**Texte extrait:**
━━━━━━━━━━

2- Taux d’intérêt annuel : 4 % maximum et qui, en tout état de cause, ne pouvait être supérieur au taux maximum fiscalement déductible.

La première échéance de remboursement du capital du « crédit vendeur » était subordonnée au remboursement préalable de la totalité de la dette bancaire de la banque AH AI et d’J, soit au plus tôt à compter de Juin 2012.

Le cabinet I constate dès lors que :

— Monsieur A Z fait une lecture erronée des conditions de son « crédit vendeur » en prétendant que celui-ci serait finalement remboursable sur 24 années alors que la cession d’actions sous conditions suspensives du 28 mars 2006 (pièce 29) précise bien que les prêts consentis par les banques ont une durée de six ans et que la durée du « crédit vendeur » est de 12 années, non pas à compter de l’issue des prêts des établissements financiers, mais à compter de la cession.

— Monsieur A Z ne devait attendre que six années avant de pouvoir percevoir son « crédit vendeur » sur les six années suivantes, soit un crédit vendeur effectif d’une durée de douze années à compter de la cession.

— une clause de variation de prix n’a pu être imaginée dans la mesure où le prix de cession était financé par moitié par concours bancaire, ce qui aurait pu modifier le périmètre général de l’opération.

— ce « crédit vendeur » n’était pas gratuit et produisait intérêts au profit de Monsieur A Z

Elle ajoute qu’il est inconcevable d’imaginer évoquer l’impossibilité du paiement du solde du prix de cession à Monsieur A Z en présence de deux établissements financiers participant au financement de la moitié du prix de cession.

2/1/2 – Après la réalisation des cessions d’actions de Mars 2006, Monsieur A Z a souhaité procéder, le 31 Juillet 2006, à une cession complémentaire de 495 actions de la SA AD Z pour un prix de 200 970 € payables comptant, soit sur la base d’un prix unitaire de 406 € par action, identique à la première cession du 28 Mars 2006.

Cette seconde cession a été intégralement payée à Monsieur A Z par la SAS W AA en 2006 et a pesé sur la trésorerie de cette société et indirectement sur celle du groupe et à l’issue de cette opération, la société W AA se trouvait détenir 3 452 actions (70,05 %) sur les 4 928 actions de 162 € composant le capital social de la société AD Z.

━━━━━━━━━━

**Section des données:**
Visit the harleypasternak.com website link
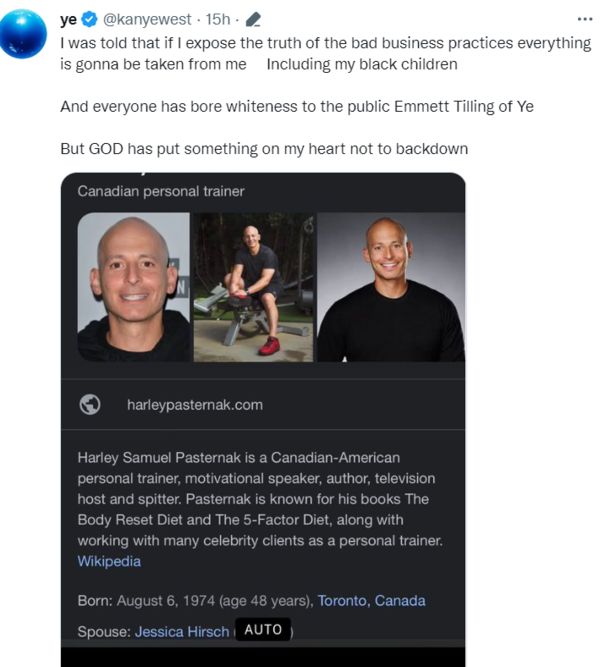This screenshot has width=600, height=667. point(195,405)
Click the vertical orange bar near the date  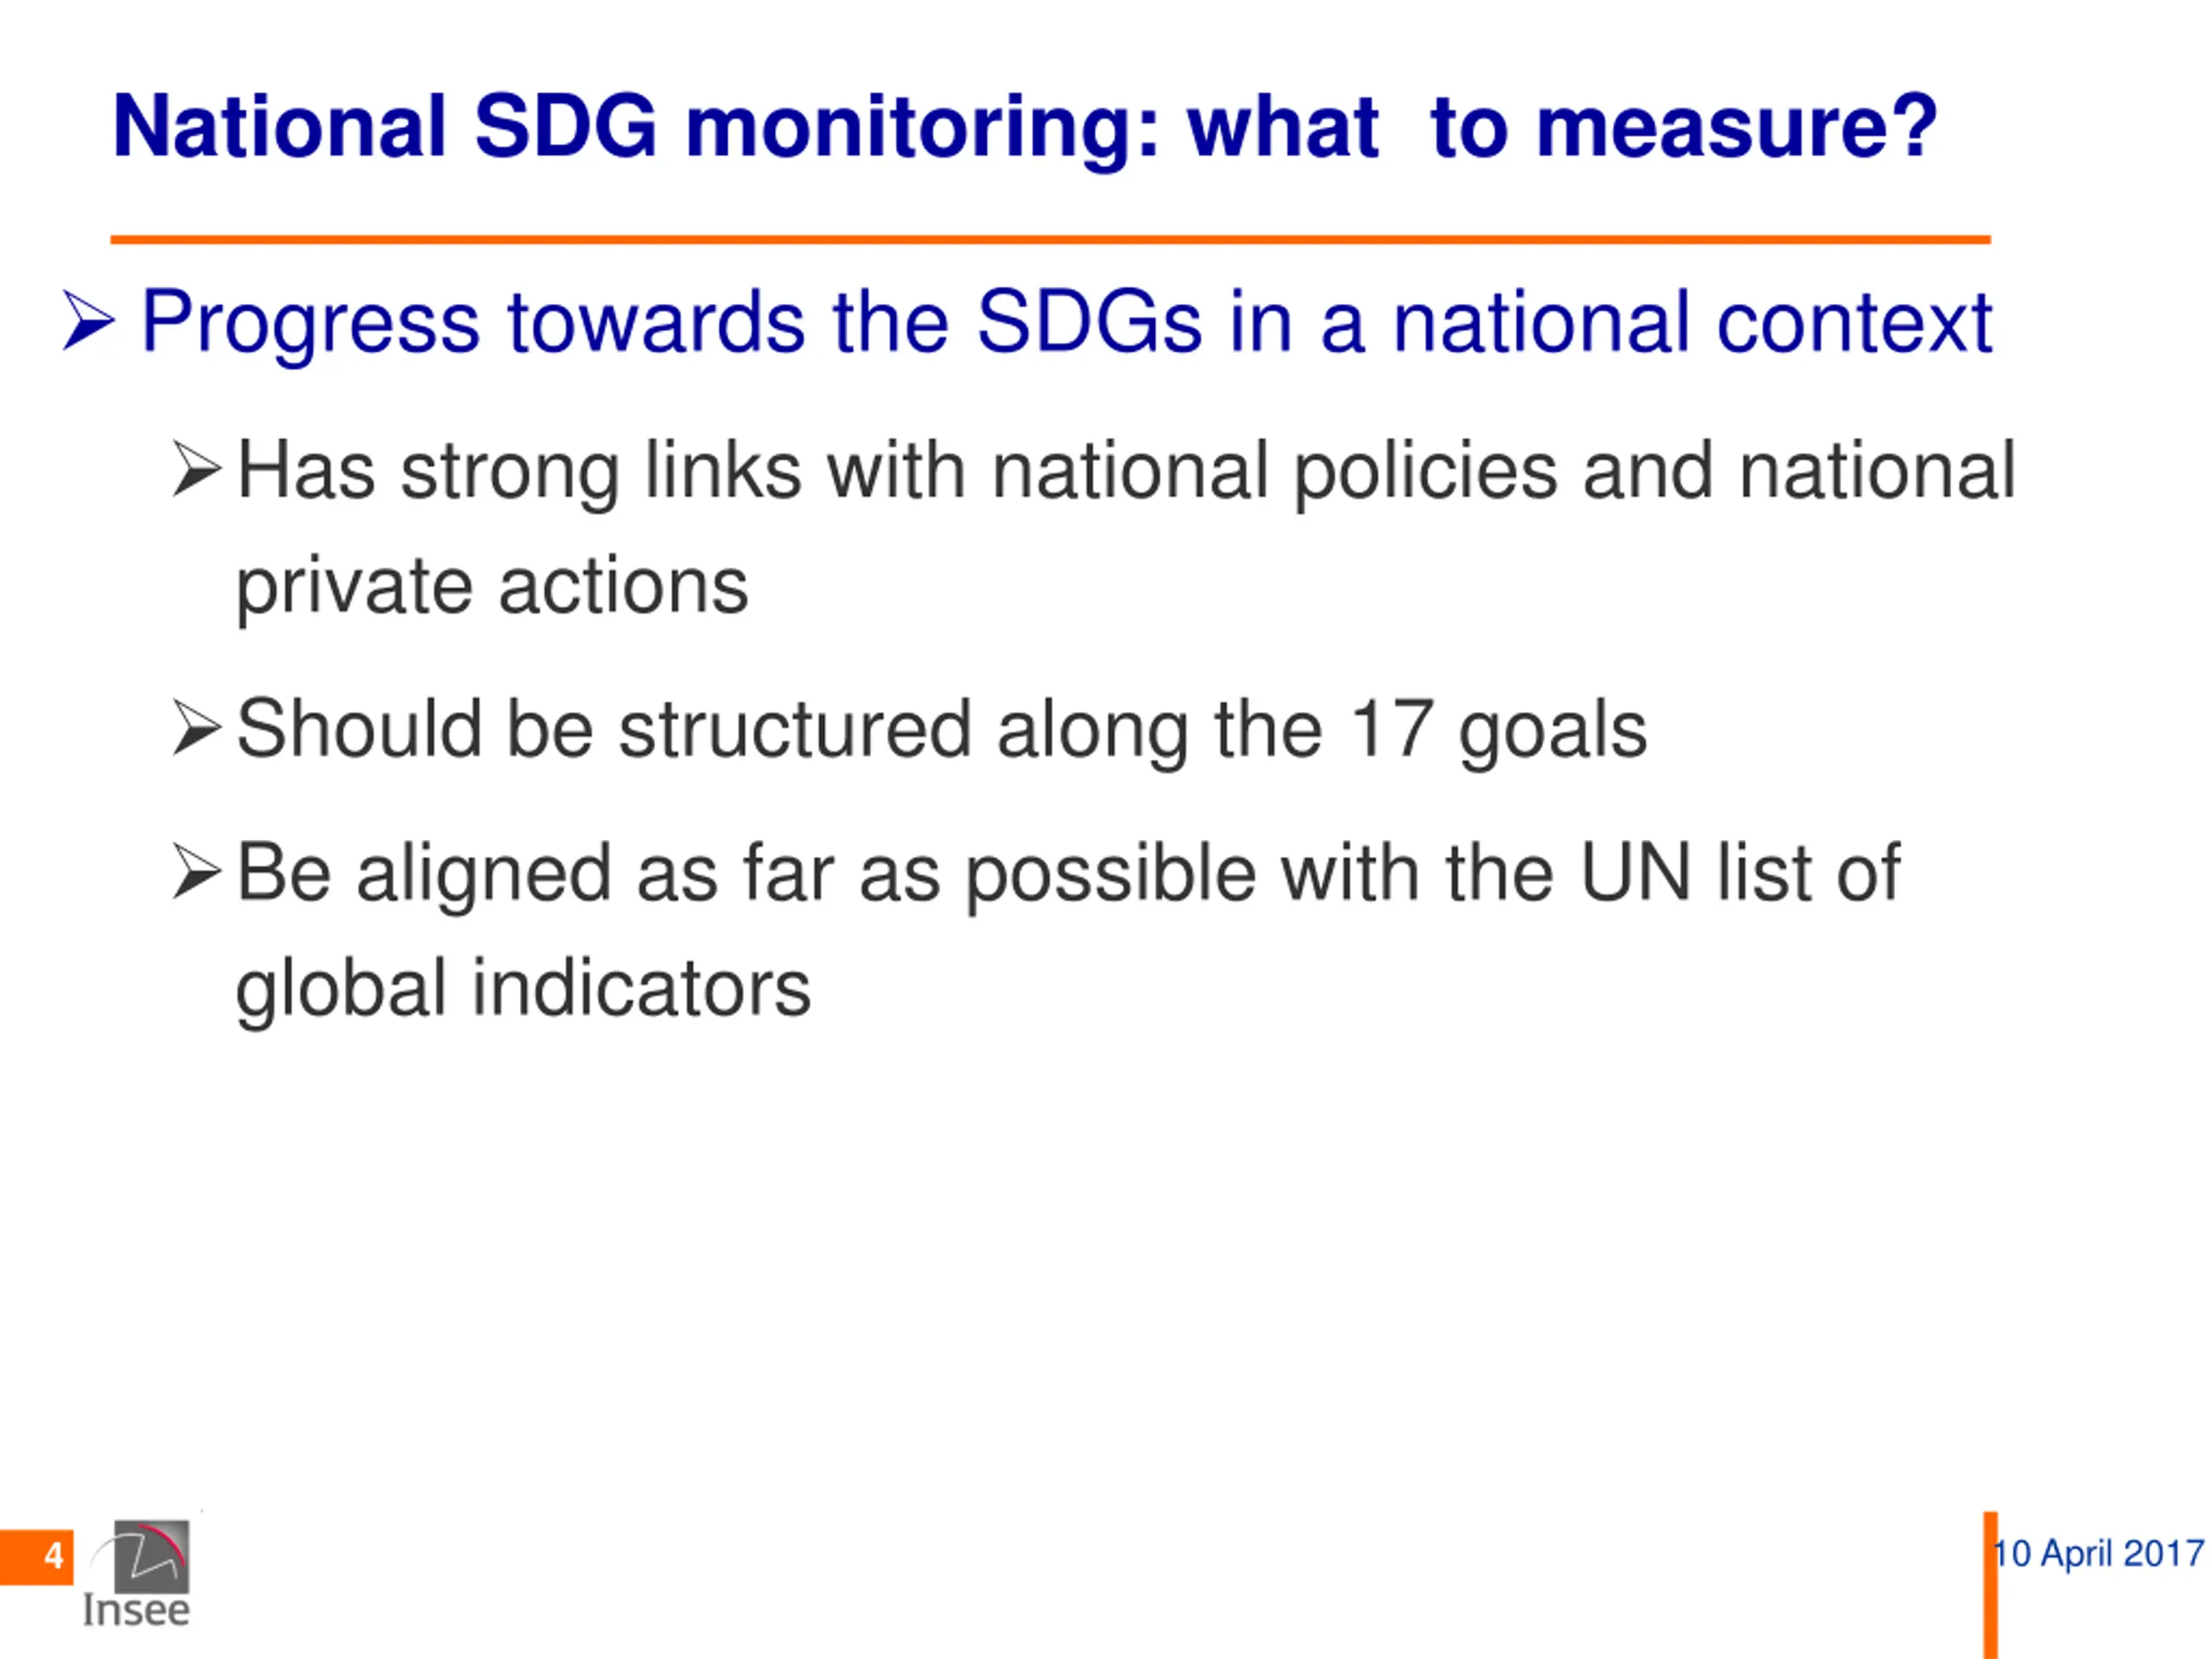(1991, 1585)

━━━━━━━━━━

**Description de l exercice:**
Les affirmations suivantes concordent-elles avec le texte extrait ? Répondez par oui ou non pour chacune, en citant les mots décisifs du texte.
(a) Le taux d’intérêt annuel était plafonné à 4 %.
(b) Les prêts consentis par les banques avaient une durée de douze ans.
(c) La cession complémentaire du 31 juillet 2006 portait sur 495 actions payables comptant.

**Résultat final:**
(a) Oui : « Taux d’intérêt annuel : 4 % maximum »
(b) Non : « les prêts consentis par les banques ont une durée de six ans »
(c) Oui : « une cession complémentaire de 495 actions de la SA AD Z pour un prix de 200 970 € payables comptant »